David Wright’s playing career is probably over. Say it enough times and with enough conviction and eventually you’ll believe it. Isn’t that how it’s supposed to work?
We’ve known this since July 2015, when he was diagnosed with spinal stenosis. Or June, when he underwent neck surgery for a herniated disc. At the very least we knew it in December, when Sandy Alderson revealed that Wright hadn’t done “baseball activities” since May. This latest setback, the shoulder impingement and inability to throw a baseball, shouldn’t come as a surprise. The team gave that away when he sat in the bullpen because he couldn’t turn his head or when he showed up in the desert for the Arizona Fall League looking like a man who emptied his savings account on Mets fantasy camp in Phase 2 of a midlife crisis that started with an R-rated email to his boss. They gave it away when they hid his training sessions from reporters.
Last week, I asked Twitter for a reality check because I foolishly found myself believing. I knew it was foolish, but I couldn’t help it. The responses were predictably dark, albeit accurate (the one that described his spine as “literally being held together with duct tape and Juan Uribe’s chewing tobacco spit” was particularly painful). Then he stepped into the batter’s box and everything felt like it was going to be okay after all. He could swing a bat! After months of inaction, of silence and speculation, David Wright could swing a bat! If he could swing a bat, surely he could throw a ball across the diamond. Of course he could make diving catches and leaping grabs. Yeah, he’s frail and skinny, but look! He can swing a bat!
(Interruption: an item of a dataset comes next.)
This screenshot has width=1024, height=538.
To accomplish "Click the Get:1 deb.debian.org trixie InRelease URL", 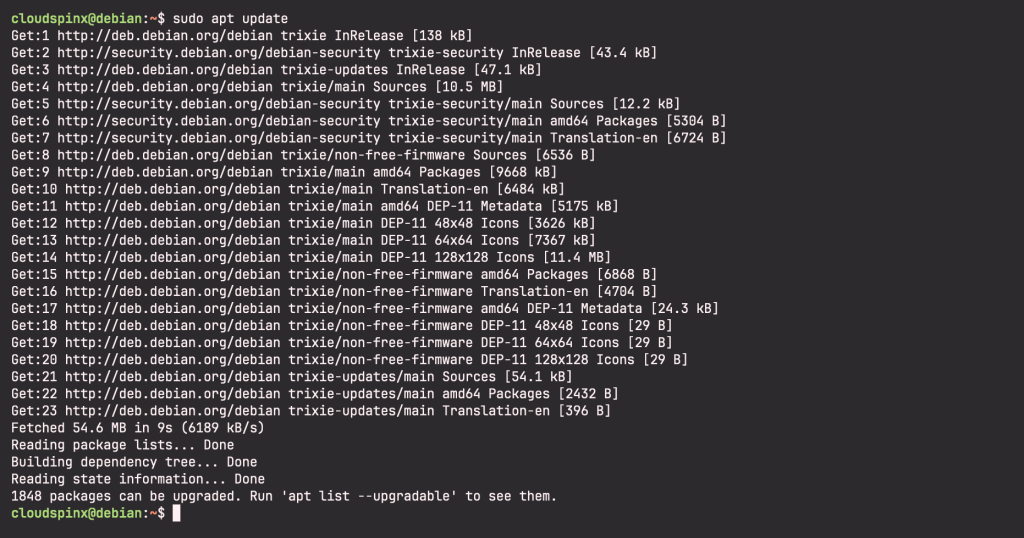I will [165, 36].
That’s all he can do, it turns out.
There’s no designated hitter in the National League. The David Wright we knew is gone, that much I can admit. The bright-eyed, spiky-haired boy of the mid-2000s who brought faith and joy and promise is gone, lost to MRI machines and physical therapists. Lost to a chronic, degenerative back condition.
The David Wright that remains probably can’t play baseball. That doesn’t mean he will–or should–stop trying.
On Wednesday, Wright went for a second opinion on his shoulder. Best case scenario: this was a tweak, a twinge, a minor setback. Worst case scenario, and far more likely, is that this is another line in the laundry list of terrible effects of the spinal stenosis. The second opinion, or maybe the third or the fourth, may know the answer. But no one has so far.
If Wright can’t throw, he’s done. Jose Reyes takes over at third base, or Wilmer Flores or even Kelly Johnson. Maybe Wright moves to a front office job, or he starts in Columbia on the managerial track. He’d be a good manager. Maybe he stays home with his wife and baby.
We’re all growing old at an alarming rate. Wright and Reyes were wearing terrible outfits in GQ just last week. R.A. Dickey was having the season of his life last year, not five seasons ago. We’ve grown old watching boys play catch on grass and dirt, and suddenly they’re not boys anymore. We are old and they are old.
There are no guidelines on how to retire from professional sports. Don Mattingly’s career was cut short after his own congenital back injury. David Ortiz blasted out of Fenway Park in a flurry of monstrous home runs and now posts Instagram videos from the beach. Prince Fielder slipped out after a press conference, surrounded by his family and teammates, humbled by a neck brace. There’s no AARP waiting for you after 40 years in a cubicle. So how do you decide you’re done?
Wright’s still owed $67 million over the next four years. Every article about his injury reminds you that he’s still owed $67 million over the next four years. The only people who should care about that are the ones cutting his check every Friday. I don’t care that the Wilpons are out $67 million over the next four years. And whether Wright decides to keep rehabbing or not likely won’t depend on that figure either. He’s made plenty of money over his career, enough to set him and his baby and his baby’s baby up for life. The money isn’t important.
When Wright signed that eight-year, $138 million extension in December 2012, it seemed like an obscene contract (in the grand scheme of things, at least; all sports contracts seem like obscene contracts to me). But the still-bright eyed third baseman left millions on the table to stay with the team that raised him and to make sure they had room in the budget to support him. He’s not exactly going hungry so the Mets could sign Jerry Blevins three years in a row, but he made a financial decision to stay in Flushing and to do his part to get the team to October.
There was the first hit off Zach Day in July 2004 and the barehanded grab in Seattle in 2005. The walkoff single in the 2009 World Baseball Classic elimination game. The fist pump in September 2015 at Nationals Park and the home run in Game 3 of the World Series. It’s a million little moments in a career that took a wrong turn on the way to Cooperstown. He’s done everything the Mets, and Mets fans, have ever asked of him and now they owe him as long as he wants to decide what comes next.
Wright deserves a ring and a trophy and a parade down Broadway. He deserves to go out in a blaze of glory, or at least to the standing ovation that he’s earned after 13 years in orange and blue. He’s been through the best and the worst the Mets have to offer, the highest highs and the lowest lows, the hope and the despair.
He’s earned the right to keep fighting.